TEMPO.CO, Jakarta -Publish What You Pay (PWYP) Indonesia mendesak Komisi VII DPR agar segera membahas revisi Undang-undang Minyak dan Gas (Migas).  Koalisi masyarakat sipil untuk transparansi dan akuntabilitas tata kelola sumber daya ekstraktif migas, pertambangan dan sumber daya alam ini berharap DPR  sudah membuat rancangan revisi sebelum masa sidang berakhir.

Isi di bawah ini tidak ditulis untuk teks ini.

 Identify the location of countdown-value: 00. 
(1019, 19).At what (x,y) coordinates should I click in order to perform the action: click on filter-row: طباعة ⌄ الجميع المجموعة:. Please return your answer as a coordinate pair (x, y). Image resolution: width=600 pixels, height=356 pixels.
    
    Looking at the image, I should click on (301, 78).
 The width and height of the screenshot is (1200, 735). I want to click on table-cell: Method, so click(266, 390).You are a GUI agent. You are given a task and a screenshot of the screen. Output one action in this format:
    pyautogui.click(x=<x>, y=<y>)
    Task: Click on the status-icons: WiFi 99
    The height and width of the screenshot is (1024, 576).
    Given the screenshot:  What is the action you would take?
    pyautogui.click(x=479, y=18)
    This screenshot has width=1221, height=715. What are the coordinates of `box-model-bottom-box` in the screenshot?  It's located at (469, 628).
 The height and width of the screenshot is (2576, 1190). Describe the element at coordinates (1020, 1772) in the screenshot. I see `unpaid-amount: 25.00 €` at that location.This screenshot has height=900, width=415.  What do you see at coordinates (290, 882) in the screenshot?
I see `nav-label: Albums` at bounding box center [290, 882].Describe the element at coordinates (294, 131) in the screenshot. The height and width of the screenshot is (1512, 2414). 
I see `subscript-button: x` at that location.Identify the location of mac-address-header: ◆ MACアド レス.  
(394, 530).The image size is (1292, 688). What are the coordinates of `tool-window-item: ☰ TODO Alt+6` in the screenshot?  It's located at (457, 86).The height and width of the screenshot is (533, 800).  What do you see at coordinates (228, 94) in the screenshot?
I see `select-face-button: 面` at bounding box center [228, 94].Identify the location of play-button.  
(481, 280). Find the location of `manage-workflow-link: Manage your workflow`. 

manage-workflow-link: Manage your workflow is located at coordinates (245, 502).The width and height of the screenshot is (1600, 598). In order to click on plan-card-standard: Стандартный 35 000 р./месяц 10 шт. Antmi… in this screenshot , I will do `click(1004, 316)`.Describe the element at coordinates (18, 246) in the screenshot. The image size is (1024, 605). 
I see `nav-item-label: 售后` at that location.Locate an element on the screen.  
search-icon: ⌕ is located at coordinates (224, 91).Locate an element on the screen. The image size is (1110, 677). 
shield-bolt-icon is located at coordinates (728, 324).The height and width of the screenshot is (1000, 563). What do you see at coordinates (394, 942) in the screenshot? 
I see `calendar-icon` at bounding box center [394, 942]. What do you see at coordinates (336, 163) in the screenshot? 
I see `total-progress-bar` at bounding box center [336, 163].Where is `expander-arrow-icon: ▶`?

“Pembahasan RUU Migas adalah suatu kegentingan yang tidak boleh ditunda lagi,” kata Koordinator Nasional PWYP Indonesia, Maryati Abdullah, di Bakoel Koffie, Jakarta, Senin, 21 November 2016. Revisi UU Migas dicantumkan dalam daftar Prolegnas DPR sejak 2010.

Maryati mengatakan Indonesia terancam krisis energi pada 2025. Indonesia diprediksi membutuhkan energi sebanyak 7,4 juta barel setara minyak per hari. Sebanyak 47 persen sumber energi berasal dari migas dan konsumsi energi mencapai 1,4 ton setara minyak per hari.

Berdasarkan data SKK Migas, produksi minyak Indonesia hanya 250 ribu barel per hari dengan 86 persen total produksi minyak nasional berasal dari lapangan migas yang sudah tua. “Cadangan saat ini tidak mampu memenuhi kebutuhan,” kata Maryati.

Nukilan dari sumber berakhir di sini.